A partially-null geodetic triplet (one or two of the three columns non-null) is always an ingestion error. A complete triplet without accuracy values is also an error.

## Ingestion Arguments

### `FromPolarsArgs` (Polars feature)

| Field               | Type                      | Default              | Description                                                        |
|---------------------|---------------------------|----------------------|--------------------------------------------------------------------|
| `error_model`       | `Option<ObsErrorModel>`   | `None`               | Astrometric error model for MPC-coded observatories                |
| `do_rechunk`        | `Option<bool>`            | `Some(false)`        | Force single-chunk layout before ingestion                         |
| `contiguous_choice` | `Option<ContiguousChoice>`| `Some(ContiguousNight)` | Sort by night or trajectory for compact index ranges            |

### `LoadObsArgs` (DataFusion feature)

| Field               | Type                      | Default              | Description                                                        |
|---------------------|---------------------------|----------------------|--------------------------------------------------------------------|
| `error_model`       | `Option<ObsErrorModel>`   | `None`               | Astrometric error model for MPC-coded observatories                |
| `contiguous_choice` | `Option<ContiguousChoice>`| `Some(ContiguousNight)` | Sort by night or trajectory for compact index ranges            |

## Type Aliases

| Alias        | Underlying type | Unit                              |
|--------------|-----------------|-----------------------------------|
| `Arcseconds` | `f64`           | Angle in arcseconds               |
| `Radians`    | `f64`           | Angle in radians                  |
| `Degrees`    | `f64`           | Angle in degrees                  |
| `MJDTT`      | `f64`           | Modified Julian Date (Terrestrial Time) |
| `Meters`     | `f64`           | Distance in metres                |

## Error Types

| Error type      | Feature     | Description                                                                 |
|-----------------|-------------|-----------------------------------------------------------------------------|
| `PolarsError`   | `polars`    | Schema validation, type mismatch, null in required column, partial geodetic triplet, missing accuracy, invalid MPC code |
| `LoadObsError`  | `datafusion`| URI resolution failure, resource not found, DataFusion I/O error, Arrow column error |
| `AdesError`     | `ades`      | XML parse error, missing mandatory field, unresolvable observatory          |
| `Mpc80ColError` | `mpc_80_col`| Parse error in the fixed-width 80-column format                             |
| `ObserverError` || Invalid float value, MPC code not found or malformed                        |

## Documentation

To compile the documentation locally, run the following command in the terminal:
```bash
RUSTDOCFLAGS="--html-in-header $(pwd)/katex-header.html" cargo doc --no-deps --all-features
```

## Testing Notes

The DataFusion tests require the large-test-fixtures feature to run.

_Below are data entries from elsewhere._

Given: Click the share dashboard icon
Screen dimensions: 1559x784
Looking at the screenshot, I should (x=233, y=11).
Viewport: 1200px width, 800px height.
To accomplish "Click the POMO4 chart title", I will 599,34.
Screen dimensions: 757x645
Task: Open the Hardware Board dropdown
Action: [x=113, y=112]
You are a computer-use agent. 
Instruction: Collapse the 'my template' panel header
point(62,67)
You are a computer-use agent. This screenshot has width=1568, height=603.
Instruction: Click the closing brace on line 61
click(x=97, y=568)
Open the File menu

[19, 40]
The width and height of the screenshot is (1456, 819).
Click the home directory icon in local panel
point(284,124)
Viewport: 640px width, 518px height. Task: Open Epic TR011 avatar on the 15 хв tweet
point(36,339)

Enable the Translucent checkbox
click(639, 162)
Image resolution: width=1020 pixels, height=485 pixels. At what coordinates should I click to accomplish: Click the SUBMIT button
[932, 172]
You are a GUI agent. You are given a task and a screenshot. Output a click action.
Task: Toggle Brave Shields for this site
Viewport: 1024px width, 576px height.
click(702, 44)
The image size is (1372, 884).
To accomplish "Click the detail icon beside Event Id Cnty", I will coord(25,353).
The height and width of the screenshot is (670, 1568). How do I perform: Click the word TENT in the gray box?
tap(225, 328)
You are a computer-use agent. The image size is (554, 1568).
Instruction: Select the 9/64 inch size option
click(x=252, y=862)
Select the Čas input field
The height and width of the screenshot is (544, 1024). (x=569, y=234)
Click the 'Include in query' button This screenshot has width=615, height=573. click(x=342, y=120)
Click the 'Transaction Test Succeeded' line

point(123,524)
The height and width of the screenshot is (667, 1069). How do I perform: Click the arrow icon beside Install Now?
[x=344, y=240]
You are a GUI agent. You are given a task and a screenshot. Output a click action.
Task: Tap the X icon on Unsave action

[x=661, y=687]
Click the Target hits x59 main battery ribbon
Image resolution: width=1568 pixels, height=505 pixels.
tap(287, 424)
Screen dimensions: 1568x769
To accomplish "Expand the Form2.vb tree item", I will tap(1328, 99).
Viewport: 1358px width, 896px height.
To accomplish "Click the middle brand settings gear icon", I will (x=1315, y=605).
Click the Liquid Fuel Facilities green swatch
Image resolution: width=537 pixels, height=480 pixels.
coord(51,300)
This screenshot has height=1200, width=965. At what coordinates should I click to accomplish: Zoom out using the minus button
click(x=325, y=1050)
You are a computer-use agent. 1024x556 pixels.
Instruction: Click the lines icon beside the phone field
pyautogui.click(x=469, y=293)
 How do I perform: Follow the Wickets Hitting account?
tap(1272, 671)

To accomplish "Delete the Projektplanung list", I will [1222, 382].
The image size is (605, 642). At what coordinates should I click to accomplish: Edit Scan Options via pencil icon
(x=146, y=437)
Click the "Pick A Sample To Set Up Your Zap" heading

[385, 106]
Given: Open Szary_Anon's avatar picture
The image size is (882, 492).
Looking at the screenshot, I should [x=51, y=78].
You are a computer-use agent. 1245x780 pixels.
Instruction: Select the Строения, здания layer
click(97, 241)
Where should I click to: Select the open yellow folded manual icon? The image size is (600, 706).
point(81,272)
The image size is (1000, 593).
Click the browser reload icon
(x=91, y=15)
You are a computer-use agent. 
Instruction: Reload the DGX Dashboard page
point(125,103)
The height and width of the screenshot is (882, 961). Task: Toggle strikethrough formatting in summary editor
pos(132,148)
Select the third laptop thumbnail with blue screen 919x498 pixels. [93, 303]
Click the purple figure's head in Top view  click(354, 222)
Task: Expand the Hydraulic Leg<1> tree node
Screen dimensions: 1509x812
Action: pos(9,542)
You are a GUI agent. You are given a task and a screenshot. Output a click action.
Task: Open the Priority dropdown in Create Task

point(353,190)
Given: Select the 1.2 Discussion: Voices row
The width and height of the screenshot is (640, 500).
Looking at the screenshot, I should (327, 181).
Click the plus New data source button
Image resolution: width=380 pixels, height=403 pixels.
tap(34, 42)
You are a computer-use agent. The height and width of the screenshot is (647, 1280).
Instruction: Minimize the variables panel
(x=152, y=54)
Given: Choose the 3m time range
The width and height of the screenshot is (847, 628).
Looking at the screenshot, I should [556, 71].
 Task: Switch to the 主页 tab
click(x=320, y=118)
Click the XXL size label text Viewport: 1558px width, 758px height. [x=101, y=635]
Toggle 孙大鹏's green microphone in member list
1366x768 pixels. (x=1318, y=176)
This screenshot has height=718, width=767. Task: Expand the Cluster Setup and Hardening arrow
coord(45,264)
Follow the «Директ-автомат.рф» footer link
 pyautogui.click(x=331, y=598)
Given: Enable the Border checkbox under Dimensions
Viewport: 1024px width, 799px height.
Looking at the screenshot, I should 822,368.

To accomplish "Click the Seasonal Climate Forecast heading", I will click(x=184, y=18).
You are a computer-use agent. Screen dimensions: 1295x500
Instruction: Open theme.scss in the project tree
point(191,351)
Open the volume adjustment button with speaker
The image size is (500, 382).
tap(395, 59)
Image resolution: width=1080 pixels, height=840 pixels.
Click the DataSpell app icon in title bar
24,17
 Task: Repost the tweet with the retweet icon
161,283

The large Parquet fixtures have been excluded from the crates.io package and are gated behind this feature.

To run the full test suite including DataFusion:

```bash
cargo test --features "datafusion,large-test-fixtures"
```

All other tests are gated behind their associated features and do not require this additional flag.

## Minimum Supported Rust Version

`photom` requires **Rust 1.94.0** or later.

## License

This project is licensed under the [CeCILL-C Free Software License Agreement](LICENSE).